Un sigle déshumanisant parmi les nombreux qui émaillent les discours des agents. Ces sigles forment une langue codée, amphigourique au possible. Elle achève d'alimenter le sentiment d'absurdité qui nous saisit, à mesure qu'on s'immerge dans cet environnement dysfonctionnel. Reconnaissons à ce lexique abscons l'avantage de tenir à distance des chômeurs dont le nombre croissant déjoue les projections, en plus de révéler l'impuissance criante de l'institution.

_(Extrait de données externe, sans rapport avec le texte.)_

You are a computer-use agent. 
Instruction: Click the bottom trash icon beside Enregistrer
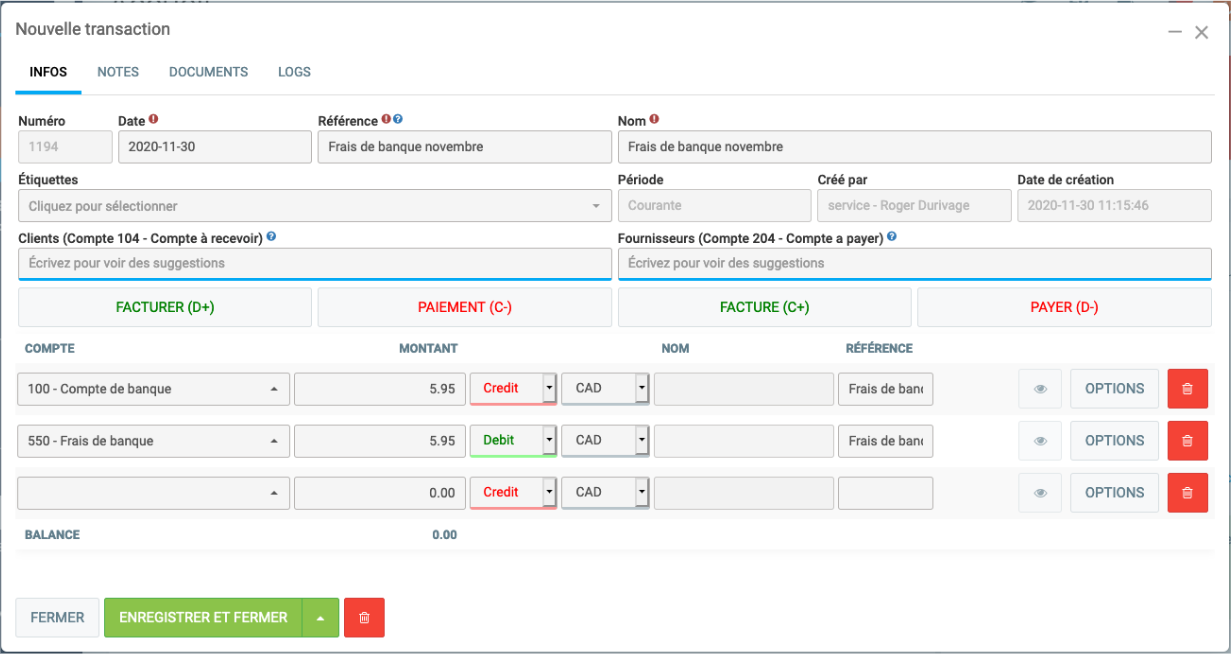pos(364,618)
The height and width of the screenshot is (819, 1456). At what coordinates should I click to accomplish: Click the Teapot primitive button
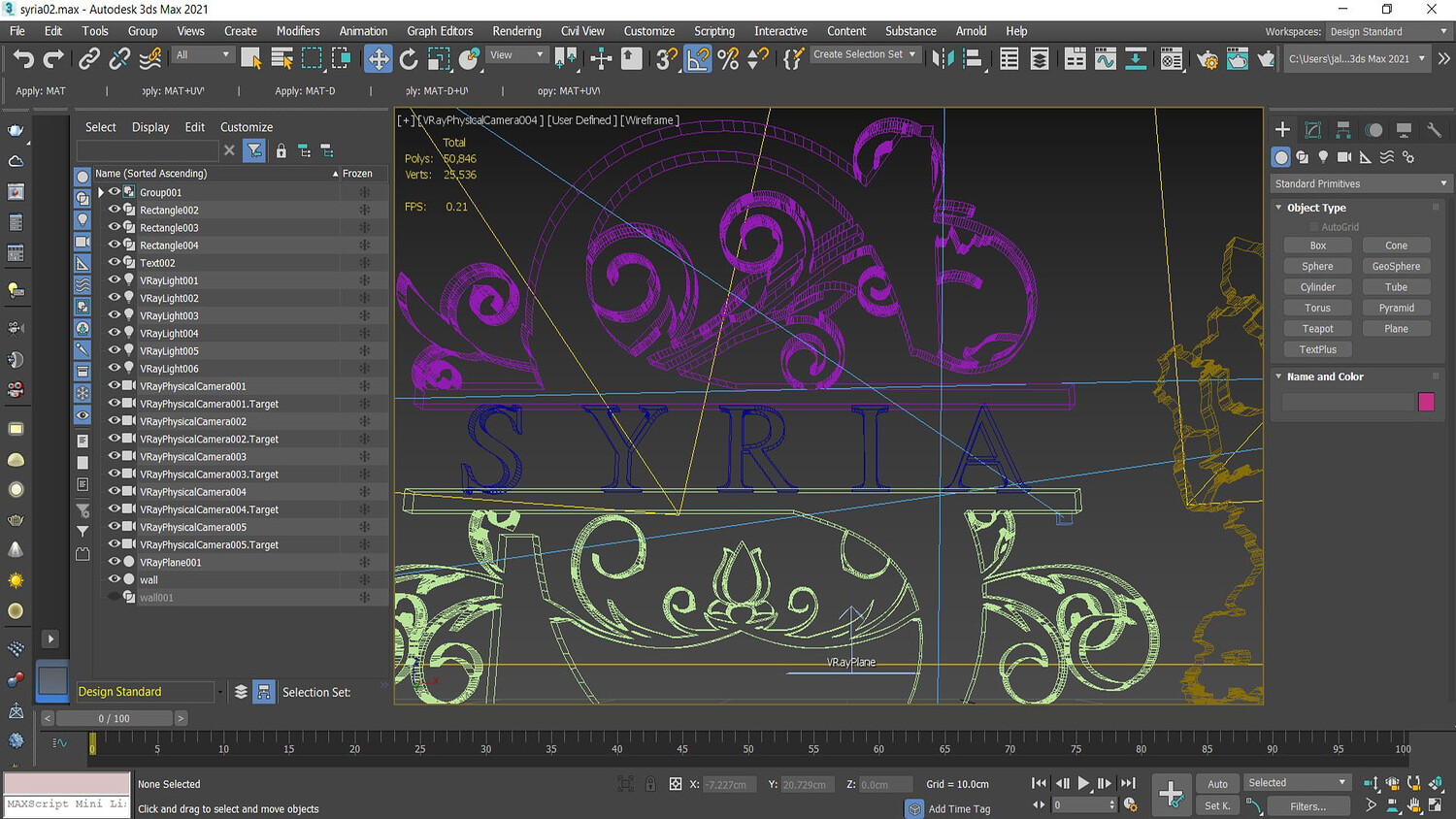(x=1317, y=329)
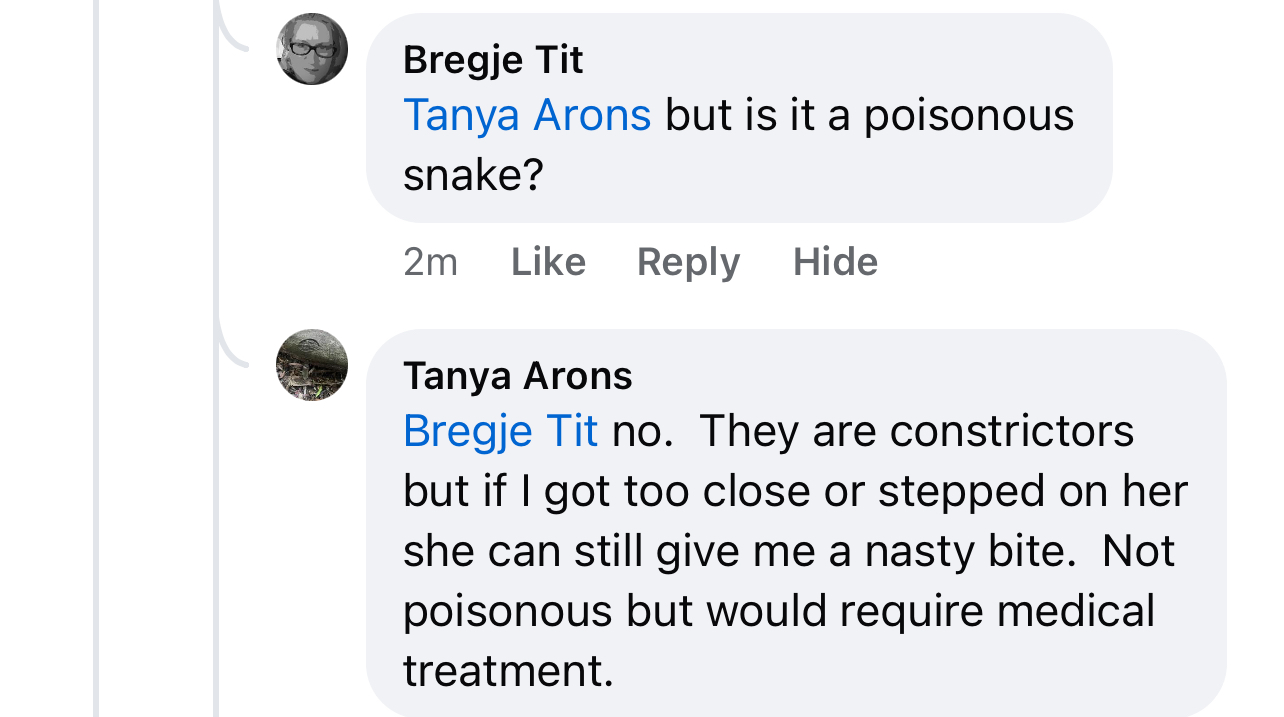The height and width of the screenshot is (717, 1284).
Task: Hide Bregje Tit's comment
Action: [x=836, y=262]
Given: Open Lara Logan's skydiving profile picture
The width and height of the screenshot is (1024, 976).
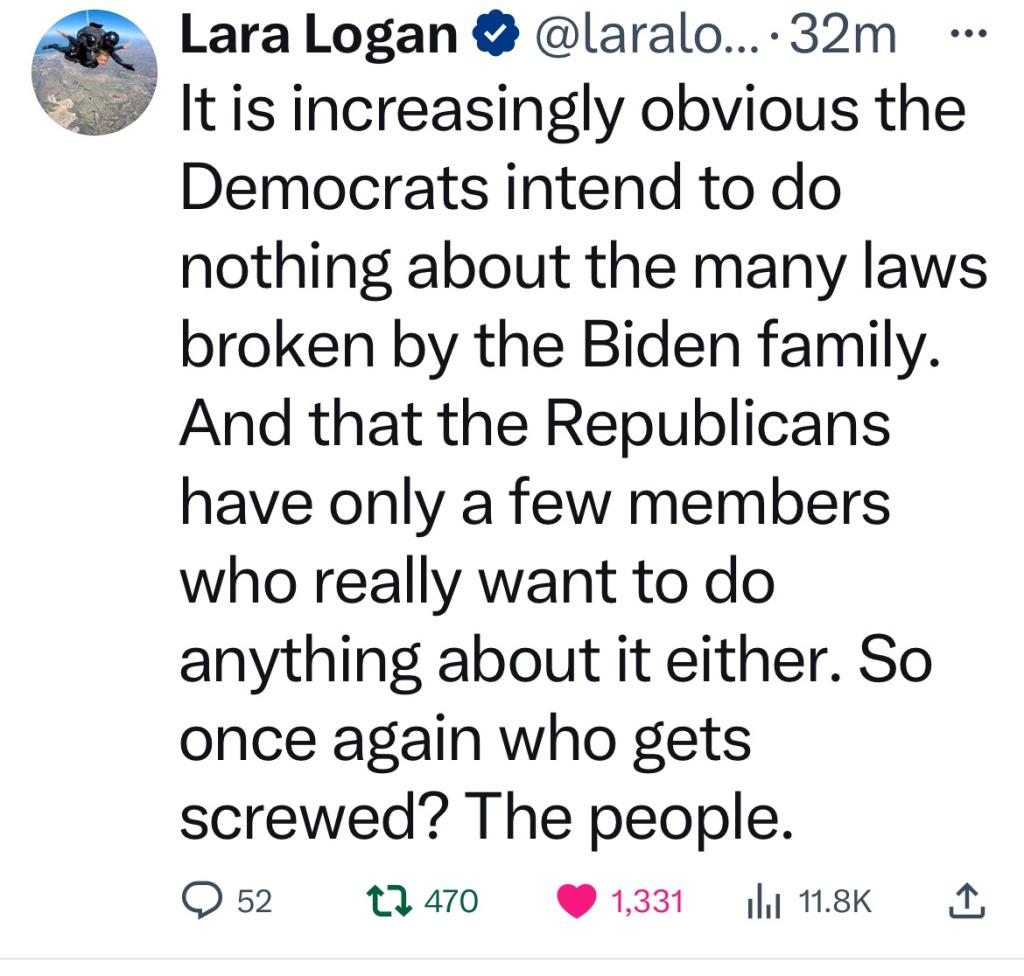Looking at the screenshot, I should (95, 73).
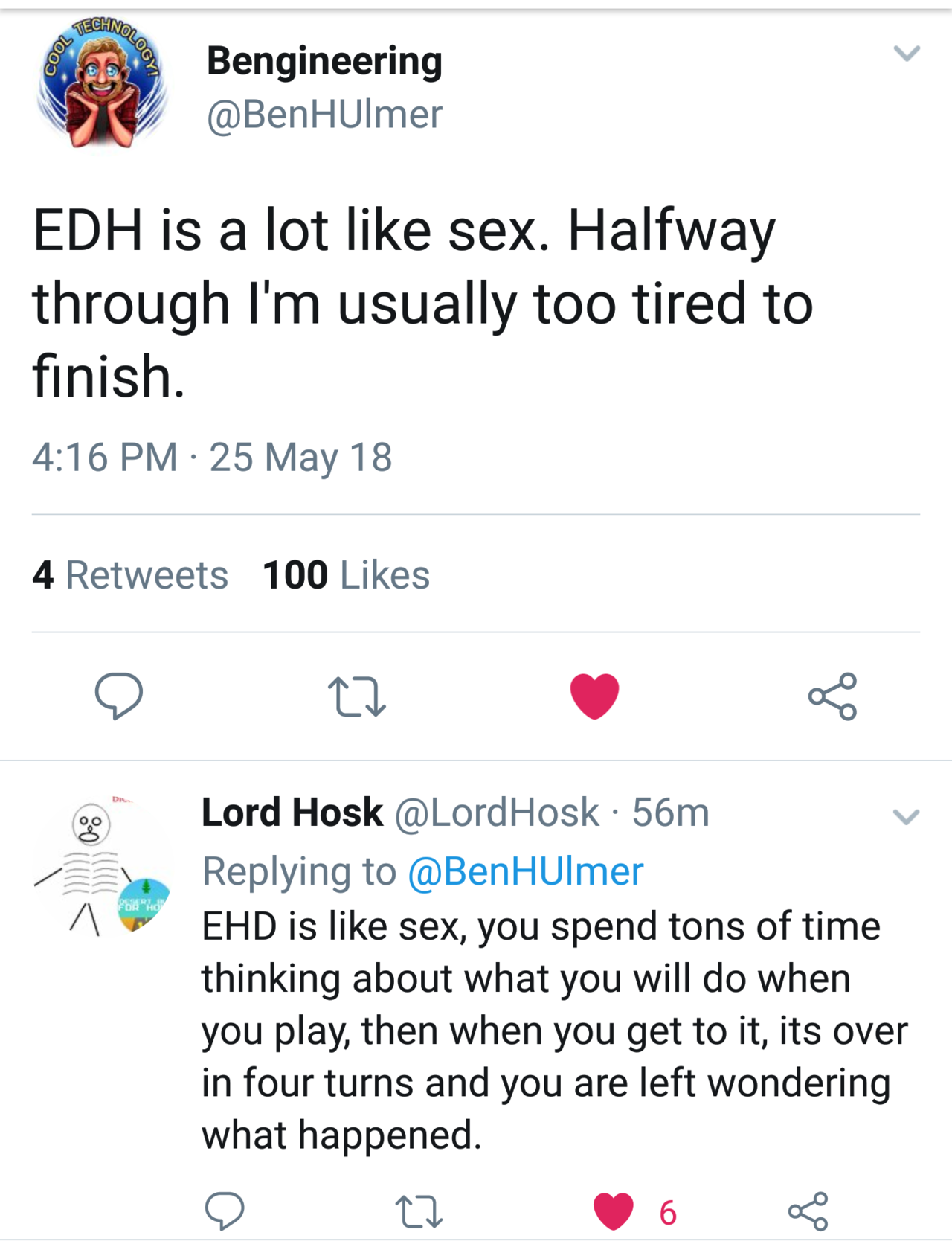Share Lord Hosk's reply tweet
The width and height of the screenshot is (952, 1253).
click(x=808, y=1211)
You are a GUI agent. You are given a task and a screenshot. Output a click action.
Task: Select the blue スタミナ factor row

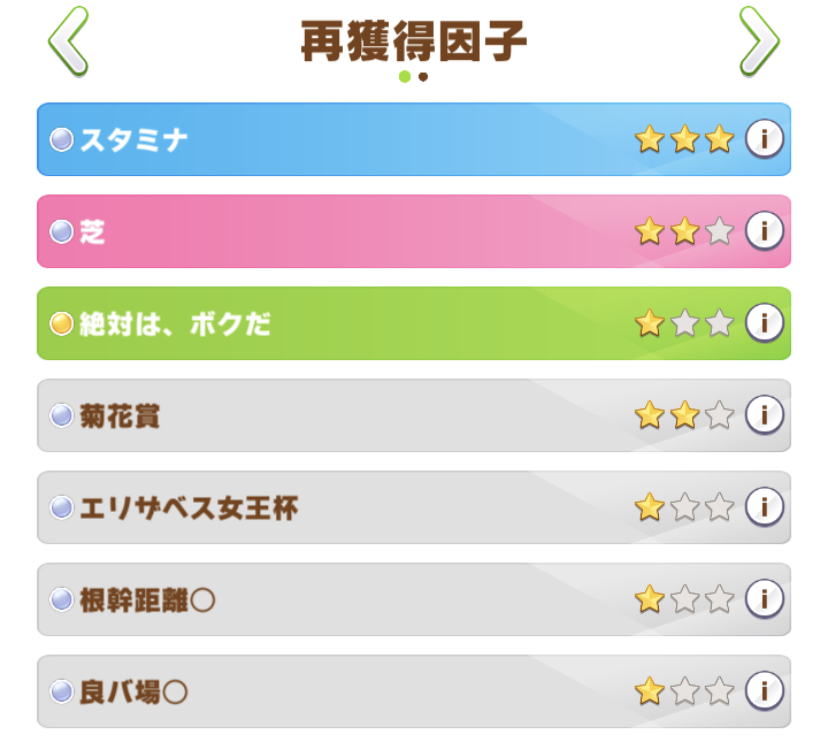point(380,140)
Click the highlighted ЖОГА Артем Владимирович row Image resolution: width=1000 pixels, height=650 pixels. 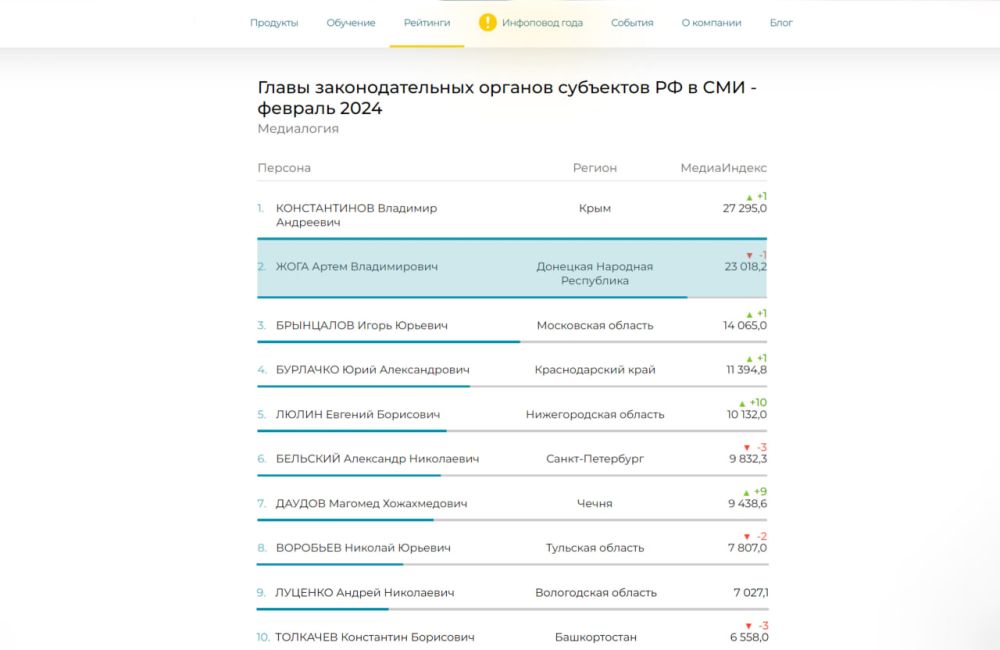[x=356, y=267]
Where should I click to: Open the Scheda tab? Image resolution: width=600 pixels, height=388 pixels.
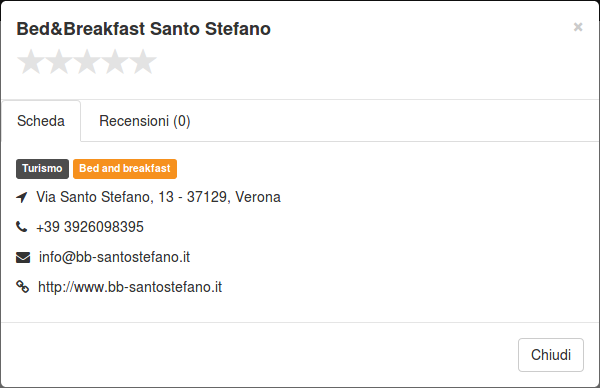[x=41, y=121]
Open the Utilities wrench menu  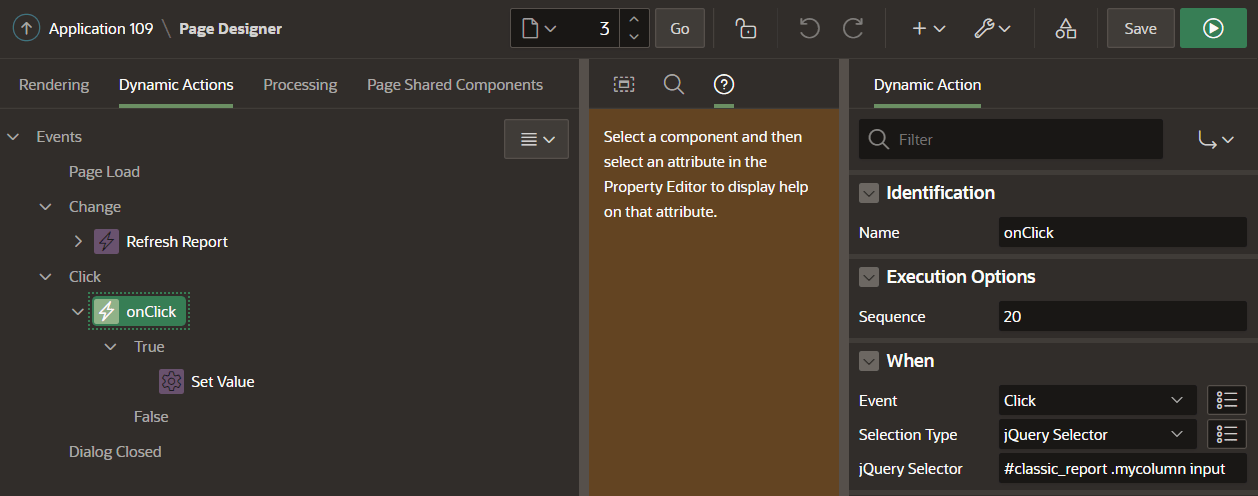click(991, 29)
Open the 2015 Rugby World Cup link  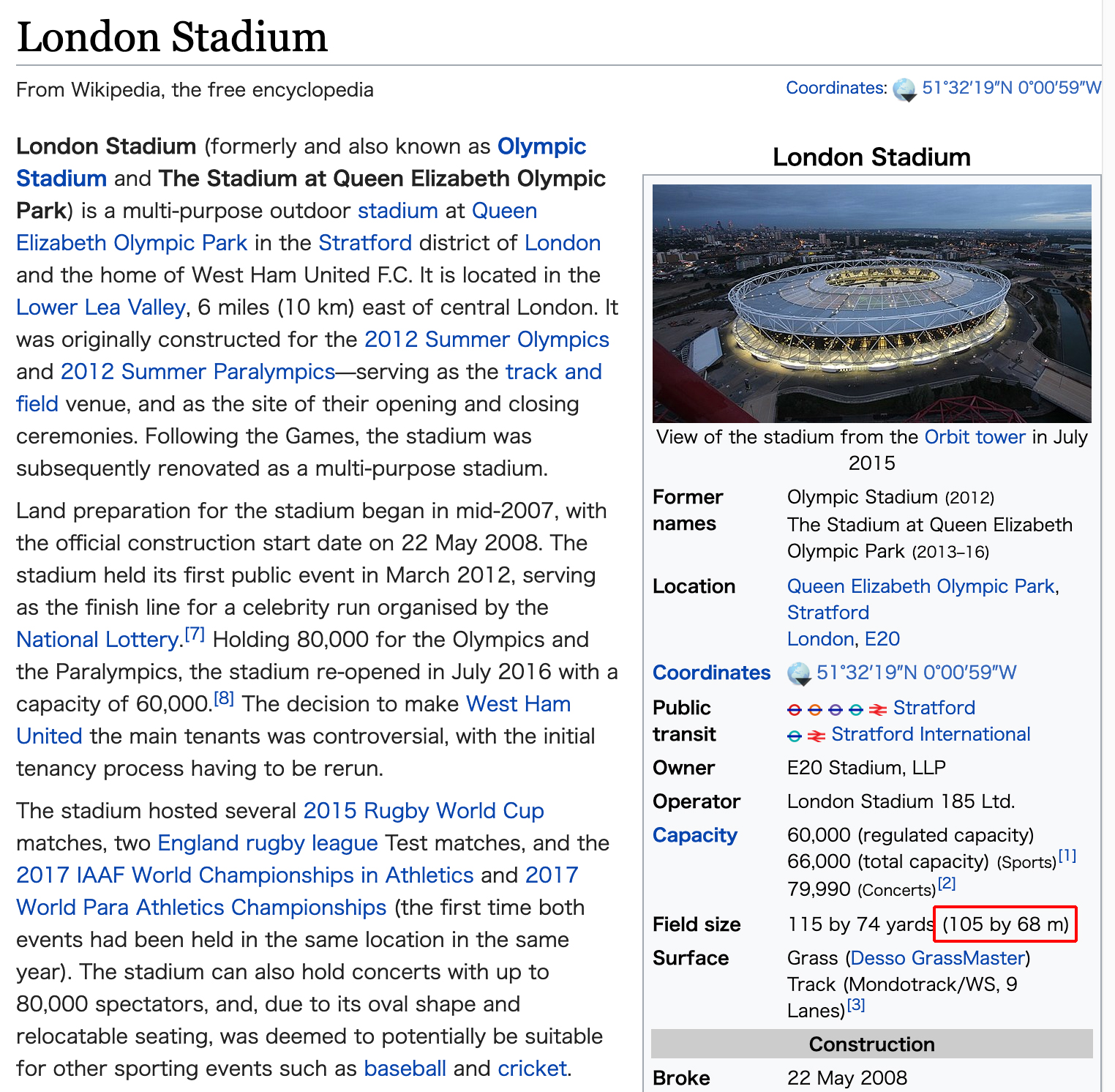pyautogui.click(x=423, y=811)
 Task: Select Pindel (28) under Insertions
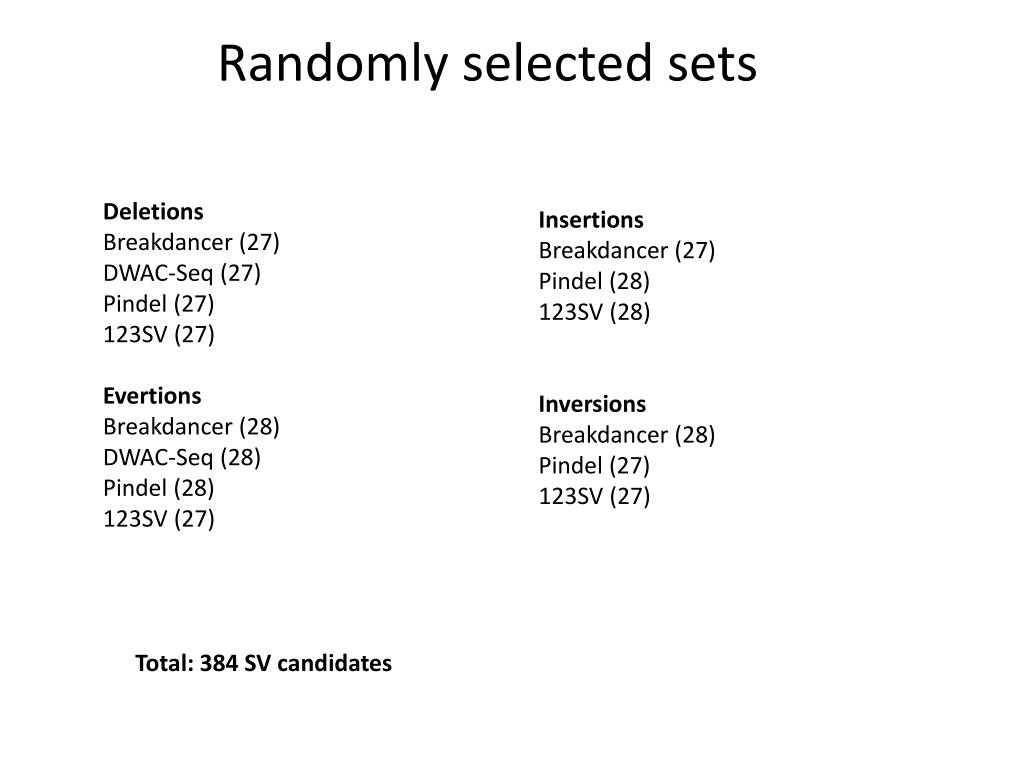594,281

En plantant sa caméra dans ce décor, la jeune documentariste Nora Philippe, 32 ans, dévoile, sans forcer le trait, les failles d'un système arrivé en bout de course. Réalisé en 2013, sur un laps de temps de trois mois, son film est une immersion vertigineuse dans les arcanes d'une bureaucratie déréglée. Son parti pris est original. Elle a choisi de suivre exclusivement les conseillers de Pôle emploi qui, au nombre de quarante, gèrent pas moins de quatre mille dossiers.